- Chicago's housing supply is at three months.
- Chinese investors are the most active foreign buyers in Chicago, primarily acquiring condos.
- A decline in distressed sales is benefitting overall home prices.
Last year, on a year-over-year basis, the Chicago real estate market saw a nearly 8 percent rise in total home sales coupled with a 7 percent spike in median price, according to the Illinois Association of Realtors.
This year all indicators–primarily inventory levels–suggest similar year-over-year gains will occur.
Lowest Chicago inventory in eight years
Entering 2016, the city of Chicago was coming off a month when supply levels declined by 18.4 percent year-over-year, down to roughly three months of supply. This level of inventory is the lowest since January 2008.
“Inventory is driving prices,” said Dan Wagner, president of the Chicago Association of Realtors, adding because of the shortage of available homes interested buyers must move quicker and make competitive offers.
Wagner also pointed to the decline in distressed inventory as another driver of prices, as foreclosures where down in the city 18.4 percent year-over-year in December.
If 7 percent price appreciation were to occur to Chicago real estate during 2016, it would drive the median price of a home up by $18,000 to $280,000.
One buyer type that appears undeterred by rising costs is the foreign investor.
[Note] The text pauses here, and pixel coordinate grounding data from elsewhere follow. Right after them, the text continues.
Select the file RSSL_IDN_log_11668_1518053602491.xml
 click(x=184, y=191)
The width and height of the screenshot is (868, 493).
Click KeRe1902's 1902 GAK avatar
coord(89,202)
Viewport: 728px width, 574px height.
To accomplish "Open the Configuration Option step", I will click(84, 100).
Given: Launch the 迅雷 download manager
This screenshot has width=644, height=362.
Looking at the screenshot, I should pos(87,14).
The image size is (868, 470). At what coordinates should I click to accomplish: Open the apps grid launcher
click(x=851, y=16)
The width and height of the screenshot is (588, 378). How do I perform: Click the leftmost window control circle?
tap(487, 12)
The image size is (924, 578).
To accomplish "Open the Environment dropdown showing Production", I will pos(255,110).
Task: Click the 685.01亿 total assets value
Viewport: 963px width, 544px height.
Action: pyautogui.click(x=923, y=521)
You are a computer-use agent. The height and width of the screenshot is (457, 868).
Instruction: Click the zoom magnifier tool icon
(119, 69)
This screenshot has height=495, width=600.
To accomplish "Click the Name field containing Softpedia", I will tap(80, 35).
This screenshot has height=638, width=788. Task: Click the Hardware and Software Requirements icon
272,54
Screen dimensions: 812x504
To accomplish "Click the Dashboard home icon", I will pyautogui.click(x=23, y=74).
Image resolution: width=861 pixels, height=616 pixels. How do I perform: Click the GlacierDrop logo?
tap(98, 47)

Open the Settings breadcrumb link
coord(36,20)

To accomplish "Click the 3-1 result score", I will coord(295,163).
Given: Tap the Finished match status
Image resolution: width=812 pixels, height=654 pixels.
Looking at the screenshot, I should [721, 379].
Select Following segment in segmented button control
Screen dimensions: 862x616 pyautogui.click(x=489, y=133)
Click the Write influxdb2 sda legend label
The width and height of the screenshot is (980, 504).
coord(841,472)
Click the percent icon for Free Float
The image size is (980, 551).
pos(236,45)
According to Wagner, foreign investors accounted for roughly 16 percent of all home purchases in the city last year, with the majority of those homes being condos. Chinese investors, along with individuals from other Asian nations, are the most prevalent buyers.
Last year a total of 27,439 homes changed hands in the city. In order for an 8 percent uptick to occur this year nearly 30,000 homes will need to sell.
When looking at the nine-county Chicago MSA, sales activity spanning January to March is expected to outpace the same period last year by 2.4 to 3.3 percent, according to the University of Illinois’ Regional Economics Applications Laboratory.
The MSA’s median price is slated for a continual rise, as the region’s supply of homes prices above $700,000 is growing.